**Dataset entries:**
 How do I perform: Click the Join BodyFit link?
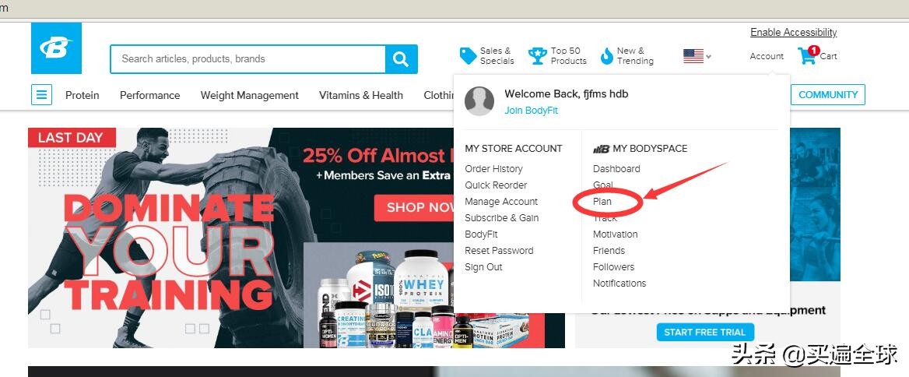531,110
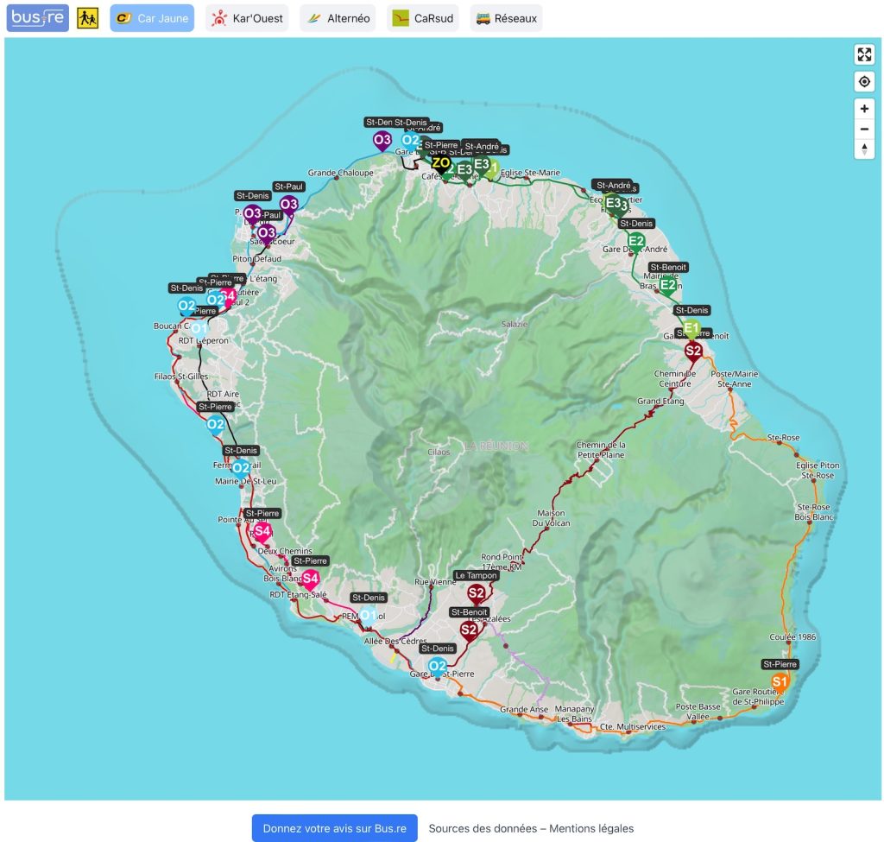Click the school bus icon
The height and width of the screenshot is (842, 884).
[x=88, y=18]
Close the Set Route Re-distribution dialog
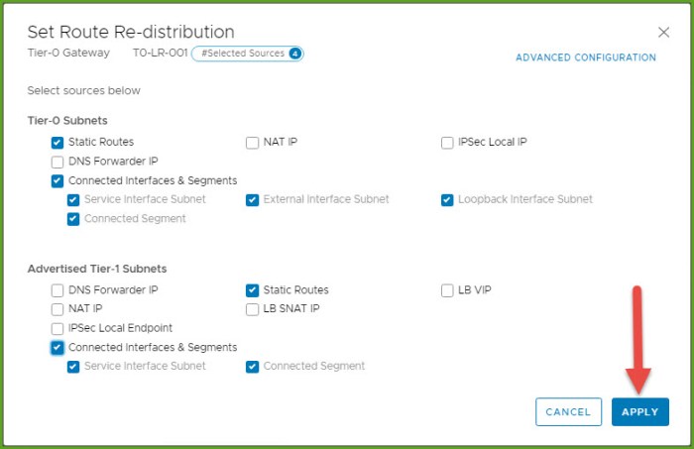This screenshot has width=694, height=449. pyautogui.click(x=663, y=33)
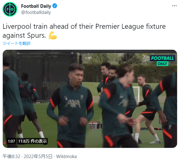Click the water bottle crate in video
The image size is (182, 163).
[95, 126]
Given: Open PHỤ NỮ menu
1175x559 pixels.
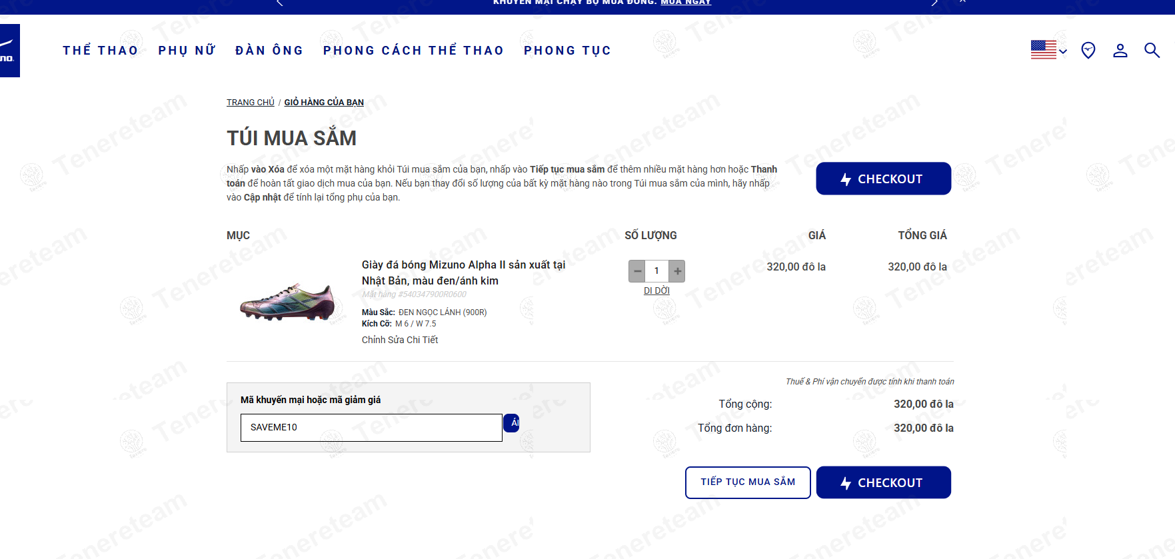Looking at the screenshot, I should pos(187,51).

==

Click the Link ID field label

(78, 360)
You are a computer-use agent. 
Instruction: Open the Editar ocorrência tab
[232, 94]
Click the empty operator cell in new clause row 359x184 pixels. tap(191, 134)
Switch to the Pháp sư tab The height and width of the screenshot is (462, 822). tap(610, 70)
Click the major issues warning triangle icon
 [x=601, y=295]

**WHAT NEEDS TO BE DONE:** Leave out every line above except those from the line with "You are a computer-use agent." up to and including the line with "Switch to the", and copy those exactly.

**EXERCISE RESPONSE:**
You are a computer-use agent. 
Instruction: Open the Editar ocorrência tab
[232, 94]
Click the empty operator cell in new clause row 359x184 pixels. tap(191, 134)
Switch to the Pháp sư tab The height and width of the screenshot is (462, 822). tap(610, 70)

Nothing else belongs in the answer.